P.H. Emerson’s Marsh Leaves

Atmospheric vapor has taken pictorial legibility to the brink of dissolution. Looking for a lost world, we stumble upon a modern picture. — Robin Kelsey, 2015
Marsh Leaves is Peter Henry Emerson’s (1856–1936) last published book of photographs and contains his most distinguished and impressionistic works. Self-consciously composed as a conclusion for his decade in the photographic arena, Marsh Leaves is his final statement of art and life. The images’ misty qualities, evoking the winter months or the damp, misty mornings on which he captured the scene, are strongly reminiscent of Whistler’s Nocturnes and can be considered the earliest body of photographic work to show Japanese influence. Most of the images are minimalist to the point of nothingness–a distant tree or boat, the smudge of a distant shoreline.

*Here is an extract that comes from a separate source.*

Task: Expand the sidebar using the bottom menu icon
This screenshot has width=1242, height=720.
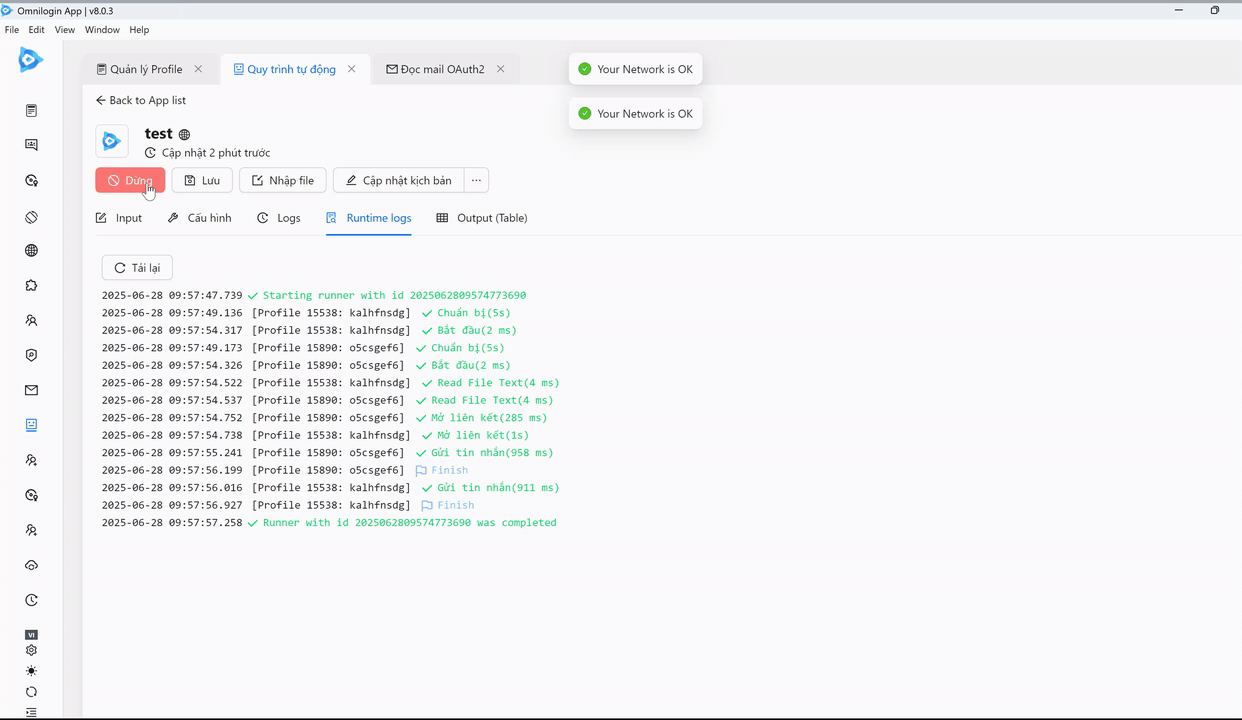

P.H. Emerson The Lone LagoonMarsh Leaves, 1890

The artist who works in photography must not rest until he has mastered photo-etching: then he is completely equipped, and ranks with the etcher…for in etchings of all kind the choice of papers and inks is most vital. I hope in the future to print my own plates which I see is the only satisfactory method. — Peter Henry Emerson
Emerson believed that aesthetic qualities of the photogravure had the capability to perfectly translate in ink the powerful emotion of photographs. The plates of Marsh Leaves show the mood and feel of mist, smoke and fog, of the brilliance of the sun on the water and in the melting frosts of early morning. To quote the famed curator and art historian Beaumont Newhall: “It does not seem possible these images were made in 1890-91; he seems to have entered a whole new period of the perception of form, detail, composition.  He belongs with Monet and the Post-Impressionists and even anticipates much later periods in art–the early Abstractionists, for example.” Marsh Leaves is one of the most beautiful books about isolation, solitude, and, perhaps, death ever made, and Emerson’s spare evocative photogravures propelled the new medium of photography into the realm of fine art. We are fortunate to have in the collection of a copy the rare Deluxe edition printed on Japanese vellum as well as a complete set of the 16 photogravures from the regular edition. The total edition was 300 copies; both editions are now very rare.

References

Foster, Sheila, Manfred Heiting, Rachel Stuhlman, and George Eastman House. Imagining Paradise: The Richard and Ronay Menschel Library at George Eastman House, Rochester. Göttingen: Steidl, 2007.

Kelsey, Robin E. Photography and the Art of Chance. Cambridge, Massachusetts: The Belknap Press of Harvard University Press, 2015.

Molderings, Herbert. [rezension Von:] Parr, Martin; Badger, Gerry: the Photobook: a History Volume 1. Berlin: Phaidon, 2004.

Newhall, Nancy W. P. H. Emerson: The Fight for Photography As a Fine Art. New York: Aperture, Inc, 1975.